Он помедлил, прислушиваясь к себе.
– Пожалуй... Только зачем ты так шумишь?
Сердце мое сжалось.
– Все вокруг так...
– я запнулся, подыскивая слово, - так бессильно... не знаю. Хочется проломить все это, чтобы чувствовать себя человеком. Вышло искусственно?

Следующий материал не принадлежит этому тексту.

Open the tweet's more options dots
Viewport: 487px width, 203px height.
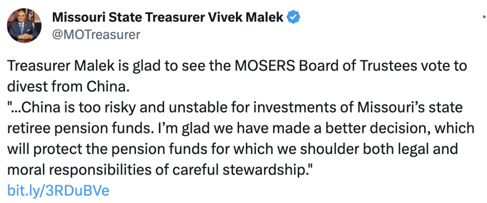[485, 18]
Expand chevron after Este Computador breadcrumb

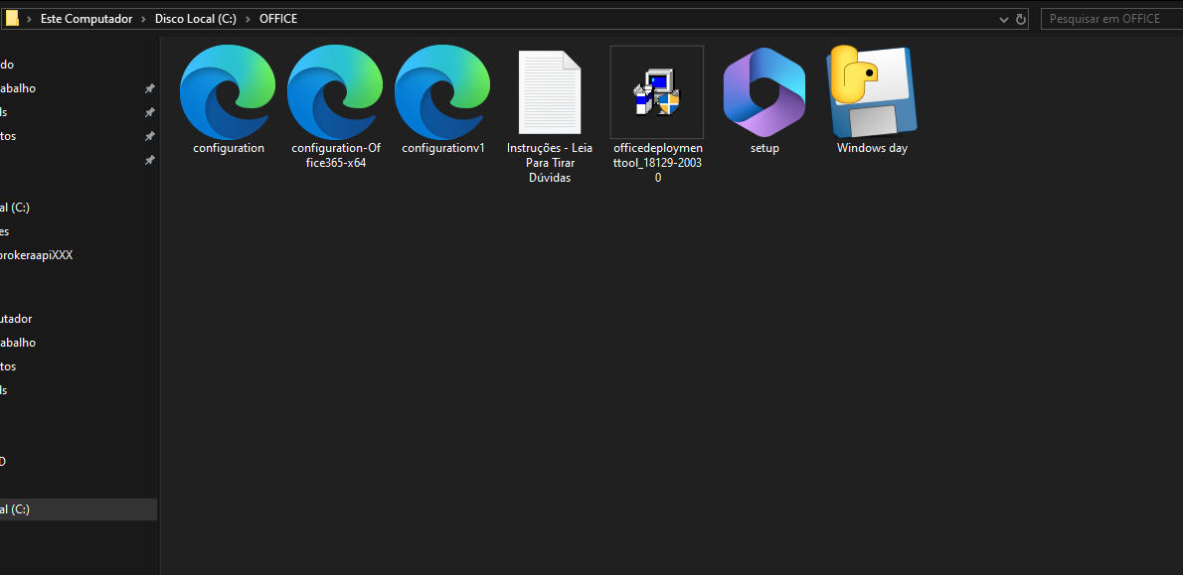pyautogui.click(x=145, y=19)
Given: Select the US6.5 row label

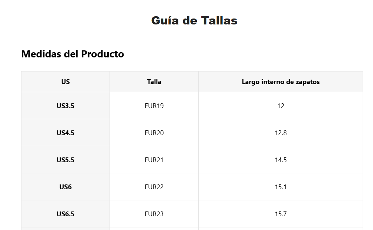Looking at the screenshot, I should pyautogui.click(x=65, y=214).
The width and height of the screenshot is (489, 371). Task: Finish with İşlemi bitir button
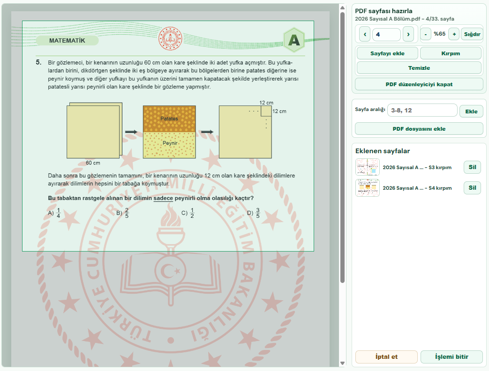pyautogui.click(x=451, y=356)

– Нет, очень мощно! Просто... приходишь домой усталый до одури, и хочется чего-то нежного, без надрыва и штурма, чтобы, - он усмехнулся, чувствовать себя человеком.
Мы посмеялись. Потом я опрометчиво сказал:
– Я по характеру... ну, космонавт, что ли...
– Космонавт?!
– он резко выпрямился в кресле, реакция его была куда сильнее, чем можно было ожидать. Я замахал руками.
– В том смысле, что чего-то энергичного хочется. А жизнь вывернула совсем на другую колею. На остров этот сладкий. Я тебе не рассказывал, как подавал в Гагаринское?
– Нет, - медленно проговорил он.
– Стеснялся, наверное... Разумеется, не прошел. Но был такой грех в ранней молодости. Бредил галактиками... Когда начались работы по фотонной программе, чуть с ума не спрыгнул от вожделения, все сводки, до запятых, помнил наизусть. А теперь, хоть убей, даже не знаю, чем они там занимаются на Трансплутоне.
– Вот, значит, в чем дело, - с какой-то странной интонацией произнес мой сын.
Стена меж нами только толще сделалась от моей болтовни; наверное, со стороны я был смешной и жалкий; лучше бы сын зевал, скучал, не слушал, нет, он слушал внимательно, и что-то творилось в его душе, но мне чудилось страшное: будто в каждом моем слове он слышит не тот смысл, который пытаюсь высказать я, и каждое слово, которое он сам произносит, значит для него совсем не то, что для меня, - мы были так далеки, что нам следовало говорить лишь о пустяках.
– Ладно, - сказал я.
– Пошли, что ли. Мама уж заждалась.
– Погоди, - сказал сын смущенно.
– Знаешь что? Сыграй, пожалуйста, вокализ.
"Вокализ ухода". Он был написан очень давно, почти за год до рождения сына; жена тогда сообщила мне обычным, деловитым своим голосом, что полюбила другого и он зовет ее и ждет; к тому времени я уж понял, что мне не сделать из нее человека, которого я, хоть и не встречал никогда, люблю, - и я сделал, по крайней мере, ее голос таким, какой мог бы любить, каким она, по моим понятиям, должна была бы сказать мне то, что сказала: печальным, нежным - призрачно-голубым; с тех пор она совсем перестала принимать меня всерьез, хотя почему-то не ушла; оказалось, мне приятно касаться полузабытого ряда "вокс хумана", извлекать те звуки и светы, которыми я очень давно - в последний раз - надеялся все переменить; я стал играть медленнее, мне жаль было кончать; едва ли не вдвое дольше обычного я держал финальный, алмазный стон, похожий на замерзшую слезу, - стон невиновности, кающейся в своей вине, - но иссяк и он; чувствуя болезненно-сладкое изнеможение, я обернулся к сыну и, увидев слезы на его глазах, с удивлением подумал, что когда-то, очевидно, написал действительно сильную вещь.